**What you are asked to do:** Find the word "pixels" in the listing. Copy out each line where it occurs.

*** Opening of Input ***

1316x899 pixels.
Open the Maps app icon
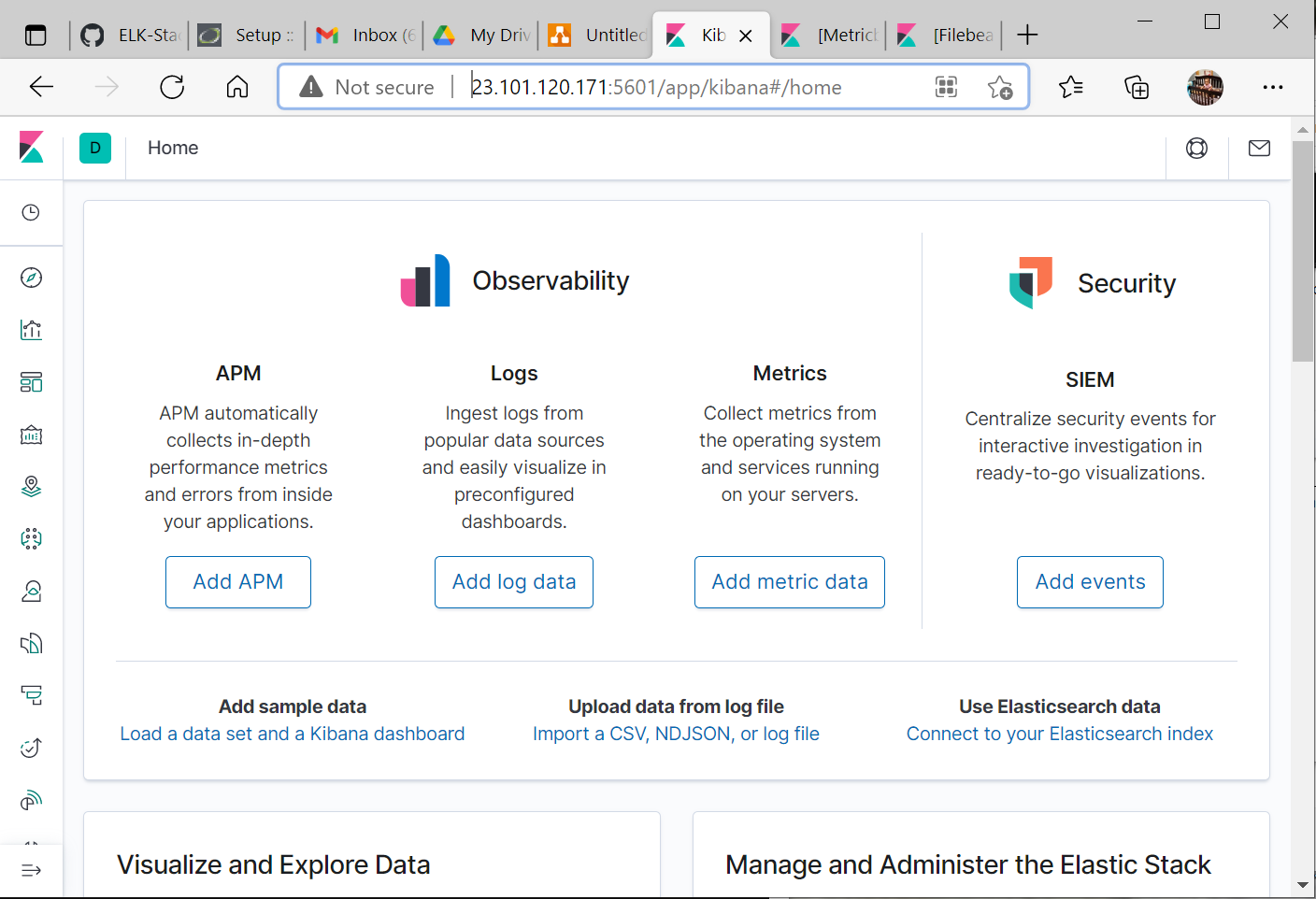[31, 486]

*** Close of Input ***
*** Opening of Input ***

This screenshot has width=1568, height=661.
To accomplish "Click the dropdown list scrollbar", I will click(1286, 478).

*** Close of Input ***
*** Opening of Input ***

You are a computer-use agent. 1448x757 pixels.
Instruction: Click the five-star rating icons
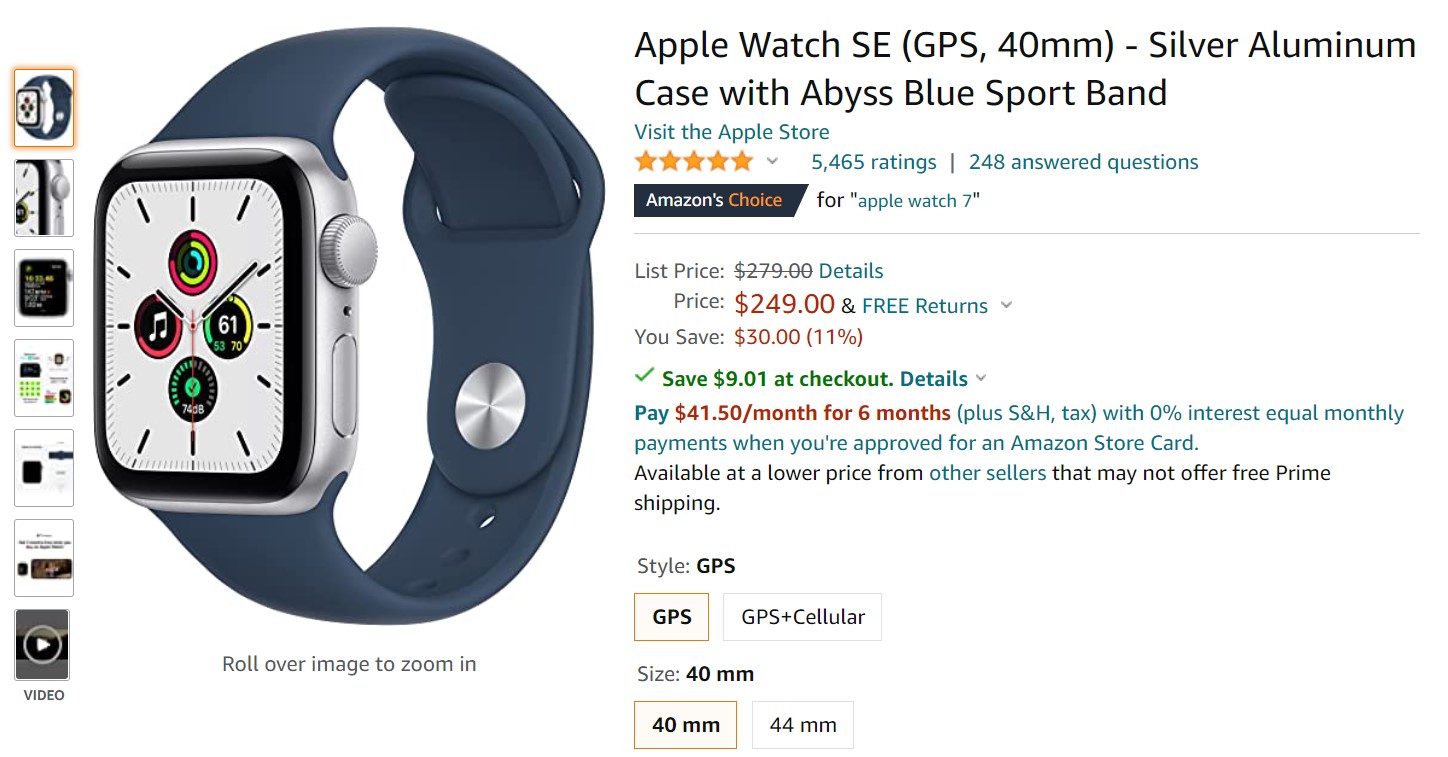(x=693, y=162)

*** Close of Input ***

**Exercise response:**
1316x899 pixels.
You are a computer-use agent. 1448x757 pixels.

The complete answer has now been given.